К тому же волосы, пожалуй, не лучшее свидетельство утонченности. По-моему, довольно одного взгляда на ту часть лица, которая видна из-за веера, чтобы понять, действительно ли женщине присуща изысканность. Боюсь, среди придворных дам императрицы выделялись лишь немногие.

Пять женщин из дворца, приставленных к императрице Сёси, вышли из-за приподнятой шторы, чтобы прислуживать во время императорской трапезы. Волосы они собрали в пучок и тоже напоминали небесных дев, пусть и не слишком благосклонных. На Дзидзю была китайская накидка из гладкого шелка оттенка зеленого чая и белые платья на зелено-голубом подбое, на Тикудзэн – такая же накидка поверх белых платьев на густо-красном подбое. Шлейфы обеих украшали набивные серебряные узоры.

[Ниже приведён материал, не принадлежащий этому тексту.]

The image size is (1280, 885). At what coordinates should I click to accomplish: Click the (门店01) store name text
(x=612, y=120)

Подавала на стол Татибана-но Санми, но я не смогла как следует разглядеть ее из-за опорного столба, закрывавшего мне обзор. Волосы у нее тоже были убраны наверх, и на ней, по-моему, была зеленая накидка поверх желтого верхнего платья на сине-зеленой подкладке.

Разве не смехотворно, насколько глубоко врезаются в память заурядные подробности знаменательных событий?

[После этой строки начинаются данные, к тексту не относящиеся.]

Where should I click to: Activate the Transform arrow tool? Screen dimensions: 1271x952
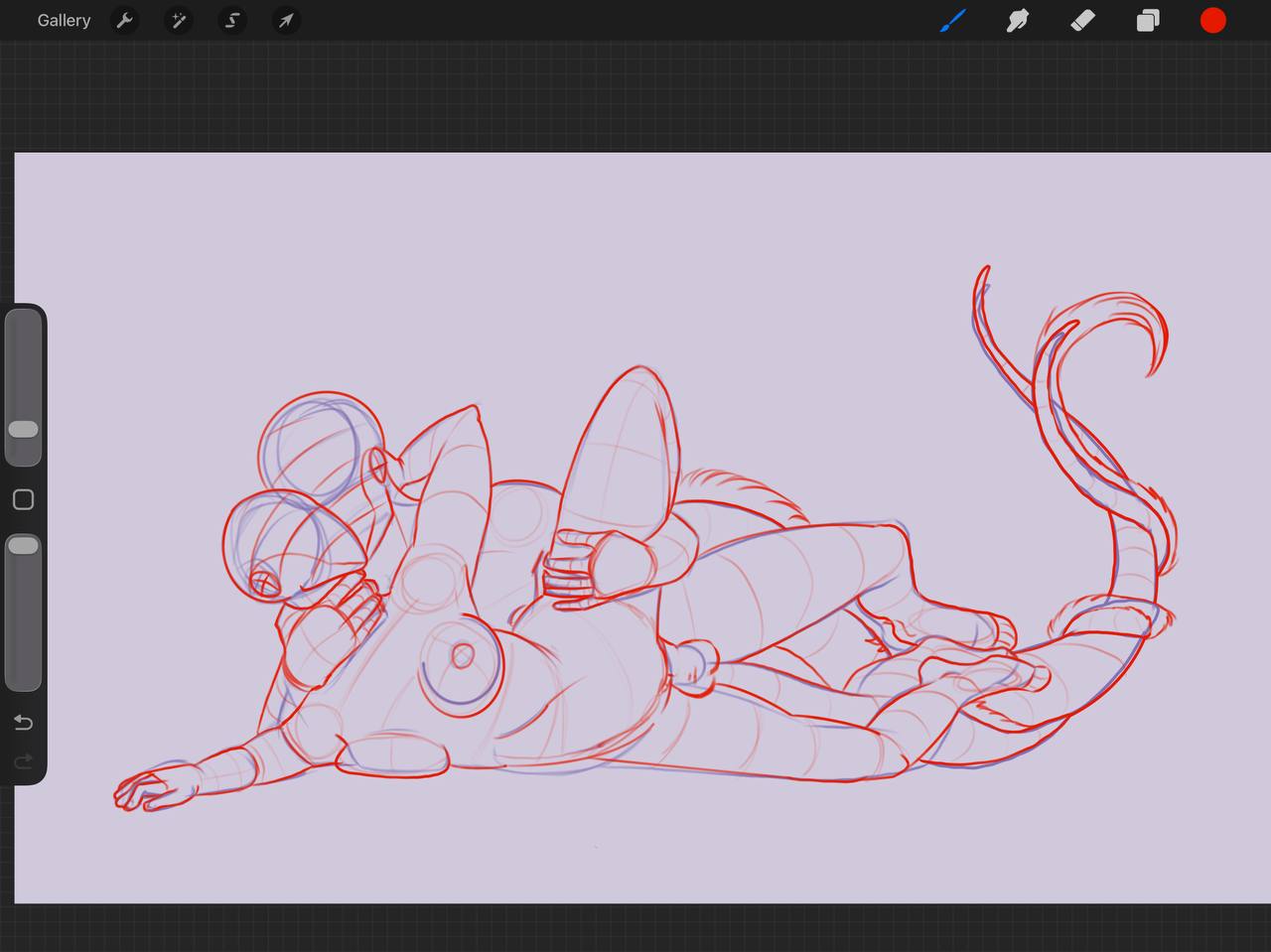pyautogui.click(x=286, y=21)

Когда пришло время представить малютку-принца государю, Митинага сам вынес его и передал на руки Итидзё. Младенец пискнул, и этот звук услышали все, потому что в главном покое в этот момент царила полная тишина. Затем вперед выступила Сайсё с императорским мечом в руках [81]. Все взгляды устремились на нее. Это и было мгновение, которого все ждали, – и как быстро оно миновало! Кормилица поспешила забрать ребенка и вернуть его в покои Ринси в западной части дворца. Сайсё присоединилась к нам. Она раскраснелась, от возбуждения ее тонкие черты еще сильнее заострились.

– Все было так торжественно. Я страшно волновалась, – призналась она.

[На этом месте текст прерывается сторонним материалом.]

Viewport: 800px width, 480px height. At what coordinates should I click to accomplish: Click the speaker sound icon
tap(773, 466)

Я не могла и вообразить, каково предстать перед взорами стольких влиятельных людей, но, полагаю, с опытом можно приспособиться ко всему. А Сайсё не была совсем уж неискушенной.

Мы жили во дворце Ринси с минувшего лета, и я не видела императора несколько месяцев. Зная, как государь привязан к своим детям, я невольно пожалела его, увидев с младенцем на руках. Когда императрицей была Тэйси, его величеству пришлось дожидаться почти год, прежде чем он смог увидеть своего первенца принца Ацуясу. Жизнь монархов опутана столькими условностями, что их личные желания зачастую не принимаются в расчет. Вероятно, держа на руках новорожденное дитя, Итидзё испытывал довольно противоречивые чувства. Надежда на то, что его любимчик Ацуясу когда‑нибудь станет наследником, таяла на глазах.

Жаль, что мой отец не мог слышать музыку и видеть танцы, которые исполнялись в тот день. Я и сама пропустила корейские номера и смогла увидеть только китайские. Под знаменитое произведение «Десять тысяч лет» малютка заплакал, и правый министр воскликнул: «Слышите? Он подпевает!» А Кинто вместе с несколькими друзьями тут же начал декламировать китайское стихотворение «Десять тысяч лет, тысяча осеней». Будь здесь отец, подумала я, он непременно превзошел бы всех поэтов!